Phil Congdon, NBBC, February 1, 2019
As I write this article, I’m bouncing along at 32,000 feet above the north Pacific Ocean on my way to Tokyo, and from there on to the Philippines. The pilot warned us before departure that we would have turbulence, and he wasn’t wrong. It can be unsettling at times. But then, that’s a fairly apt representation of life these days: We are encountering ever-increasing turbulence in our world.
The whole world lies in the power of the evil one. So wrote the Apostle John, the ‘disciple whom Jesus loved,’ in his epistle to the Christian church in the first century. The power of sin has infected the world since the day Eve took the forbidden fruit, and even after Jesus came to earth, the apostle closest to Him recognized its power had not diminished, but continued to spread.

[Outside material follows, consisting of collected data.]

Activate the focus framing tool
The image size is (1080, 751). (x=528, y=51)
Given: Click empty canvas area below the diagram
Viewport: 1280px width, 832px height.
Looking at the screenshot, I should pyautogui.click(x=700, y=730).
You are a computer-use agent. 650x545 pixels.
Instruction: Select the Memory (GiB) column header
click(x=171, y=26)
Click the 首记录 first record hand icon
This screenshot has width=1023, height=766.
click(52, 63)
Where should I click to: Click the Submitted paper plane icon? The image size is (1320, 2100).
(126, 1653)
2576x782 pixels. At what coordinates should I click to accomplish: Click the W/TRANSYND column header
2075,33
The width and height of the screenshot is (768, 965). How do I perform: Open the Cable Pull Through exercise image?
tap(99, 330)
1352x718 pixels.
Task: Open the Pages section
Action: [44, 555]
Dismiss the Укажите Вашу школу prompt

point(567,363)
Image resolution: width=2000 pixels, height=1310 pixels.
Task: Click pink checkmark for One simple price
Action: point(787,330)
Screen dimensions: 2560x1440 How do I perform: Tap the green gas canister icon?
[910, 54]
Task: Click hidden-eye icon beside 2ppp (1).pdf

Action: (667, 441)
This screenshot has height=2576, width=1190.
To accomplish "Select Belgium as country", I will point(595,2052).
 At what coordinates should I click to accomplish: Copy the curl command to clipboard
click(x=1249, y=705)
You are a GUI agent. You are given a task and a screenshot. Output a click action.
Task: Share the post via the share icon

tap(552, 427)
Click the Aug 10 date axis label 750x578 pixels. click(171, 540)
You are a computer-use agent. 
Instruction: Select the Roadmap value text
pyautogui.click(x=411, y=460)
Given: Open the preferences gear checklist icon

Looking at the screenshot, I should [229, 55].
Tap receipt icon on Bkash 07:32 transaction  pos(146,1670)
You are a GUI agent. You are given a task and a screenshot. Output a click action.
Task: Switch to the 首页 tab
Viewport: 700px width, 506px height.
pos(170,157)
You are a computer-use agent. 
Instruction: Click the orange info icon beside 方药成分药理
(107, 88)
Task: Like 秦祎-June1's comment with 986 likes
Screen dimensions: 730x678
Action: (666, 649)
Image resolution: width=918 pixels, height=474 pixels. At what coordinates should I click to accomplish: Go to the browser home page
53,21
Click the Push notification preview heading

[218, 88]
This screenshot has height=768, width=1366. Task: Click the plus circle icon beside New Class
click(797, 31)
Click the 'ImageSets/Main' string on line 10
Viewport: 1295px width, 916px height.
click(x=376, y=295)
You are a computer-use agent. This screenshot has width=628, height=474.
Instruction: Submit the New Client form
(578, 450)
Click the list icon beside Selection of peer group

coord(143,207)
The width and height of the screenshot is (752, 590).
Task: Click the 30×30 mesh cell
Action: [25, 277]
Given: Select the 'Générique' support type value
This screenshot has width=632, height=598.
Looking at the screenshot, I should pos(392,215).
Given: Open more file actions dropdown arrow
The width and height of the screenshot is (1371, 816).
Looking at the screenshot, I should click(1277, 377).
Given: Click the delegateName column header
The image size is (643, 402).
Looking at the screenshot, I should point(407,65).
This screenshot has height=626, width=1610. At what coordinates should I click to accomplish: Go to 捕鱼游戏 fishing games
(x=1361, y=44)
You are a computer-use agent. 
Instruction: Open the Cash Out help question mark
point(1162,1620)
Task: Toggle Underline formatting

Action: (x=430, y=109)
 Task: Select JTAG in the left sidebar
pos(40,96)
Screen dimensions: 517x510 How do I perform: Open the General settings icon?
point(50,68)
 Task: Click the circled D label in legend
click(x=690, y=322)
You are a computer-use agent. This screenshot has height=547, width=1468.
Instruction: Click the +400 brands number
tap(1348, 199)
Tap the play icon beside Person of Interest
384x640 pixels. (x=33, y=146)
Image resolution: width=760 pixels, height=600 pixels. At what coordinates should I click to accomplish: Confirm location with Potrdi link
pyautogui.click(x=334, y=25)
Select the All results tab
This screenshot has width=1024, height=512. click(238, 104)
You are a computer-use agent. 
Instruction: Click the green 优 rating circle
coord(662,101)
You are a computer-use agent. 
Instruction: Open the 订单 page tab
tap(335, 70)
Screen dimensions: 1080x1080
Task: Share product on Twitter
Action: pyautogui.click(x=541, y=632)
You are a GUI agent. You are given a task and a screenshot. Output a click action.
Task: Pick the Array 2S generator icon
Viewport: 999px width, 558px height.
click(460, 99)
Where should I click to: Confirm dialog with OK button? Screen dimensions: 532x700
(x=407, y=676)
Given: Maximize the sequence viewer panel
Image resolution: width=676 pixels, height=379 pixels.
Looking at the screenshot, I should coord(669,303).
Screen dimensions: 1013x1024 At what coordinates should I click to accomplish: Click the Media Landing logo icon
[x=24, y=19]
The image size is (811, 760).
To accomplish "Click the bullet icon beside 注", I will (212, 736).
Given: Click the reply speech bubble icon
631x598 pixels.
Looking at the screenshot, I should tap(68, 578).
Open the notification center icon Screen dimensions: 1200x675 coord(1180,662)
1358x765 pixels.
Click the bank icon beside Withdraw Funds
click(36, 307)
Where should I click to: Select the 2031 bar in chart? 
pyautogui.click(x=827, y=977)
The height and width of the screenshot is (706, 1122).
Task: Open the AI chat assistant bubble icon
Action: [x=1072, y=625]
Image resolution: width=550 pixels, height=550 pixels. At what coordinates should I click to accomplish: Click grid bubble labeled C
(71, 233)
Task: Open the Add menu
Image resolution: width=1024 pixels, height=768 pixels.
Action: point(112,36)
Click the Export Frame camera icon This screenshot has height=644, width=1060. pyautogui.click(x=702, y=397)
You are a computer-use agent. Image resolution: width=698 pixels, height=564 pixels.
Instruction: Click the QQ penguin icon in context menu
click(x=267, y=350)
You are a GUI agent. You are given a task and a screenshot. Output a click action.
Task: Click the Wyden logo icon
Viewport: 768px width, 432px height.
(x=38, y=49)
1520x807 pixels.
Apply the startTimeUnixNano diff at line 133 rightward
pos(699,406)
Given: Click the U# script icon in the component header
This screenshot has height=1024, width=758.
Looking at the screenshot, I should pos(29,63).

The first half of the verse in which John wrote those words, however, must not be overlooked. The verse reads: We know that we are of God, and that the whole world lies in the power of the evil one (1 John 5.19). The fact of the ‘new life’ that resides in every believer makes us ‘aliens’ here (see 1 Peter 2.11); like foreigners whose citizenship is another world (see Philippians 3.20), we are called ‘ambassadors for Christ’ (2 Cor. 5.20). We are of God.
But while we are ‘new creations’ in Christ, and know that the ‘war’ against sin was won by Jesus in His death and resurrection, we also recognize that the ‘battle’ against sin still rages in our lives. We live in the world, and the world lies in Satan’s power, remember? So what’s a Christian to do?
Paul exhorts us, by the power of the Spirit working in us (and He is in us!), to not be conformed to this world, but to be transformed (Rom. 12.2). He also exhorts us:
Do not participate in the unfruitful deeds of darkness, but instead even expose them; for it is disgraceful even to speak of the things which are done by them in secret (Eph. 5.11-12).
I submit to you that those two things go together. Sin is like a slippery slope. Start down it, and nothing will break your descent. If we casually ignore its deepening impact in our society, we are implicitly participating in sin, instead of exposing it. The battle against the infestation of sin in our Christian lives includes standing against it in our world.
I need to do that right now. In the last couple of weeks, evil has brazenly raised its head in America. Politicians in New York celebrated – with enthusiastic applause – the passing of a law giving a mother the right to snuff out a baby’s life seconds before he or she is born. The governor of Virginia went further, defending the practice of delivering a new baby, then the mother and her doctors casually deciding whether to end his or her life or not. This is egregious evil, heinous wickedness…and evidence of the slippery slope. Did we really think Satan would be satisfied with abortion being ‘safe, legal, and rare’? We must not stand by without exposing this.
Also last week, a member of the House of Representatives had the temerity to equate Israel with the violent and repressive regime in Iran. This came on the heels of other politicians, and leaders of a women’s march, making similar antisemitic remarks. Three quarters of a century after the Nazi Holocaust, we see the same sentiments rising again. Every Christian should recognize the fingerprints of Satan in this. Israel is God’s chosen people still (see Romans 11), and if for no other reason (and there are many other reasons) we should defend them, pray for them, and share the good news of Jesus with them.
The slippery slope of sin is all around us. Beware of it. Don’t participate in it, but instead expose it.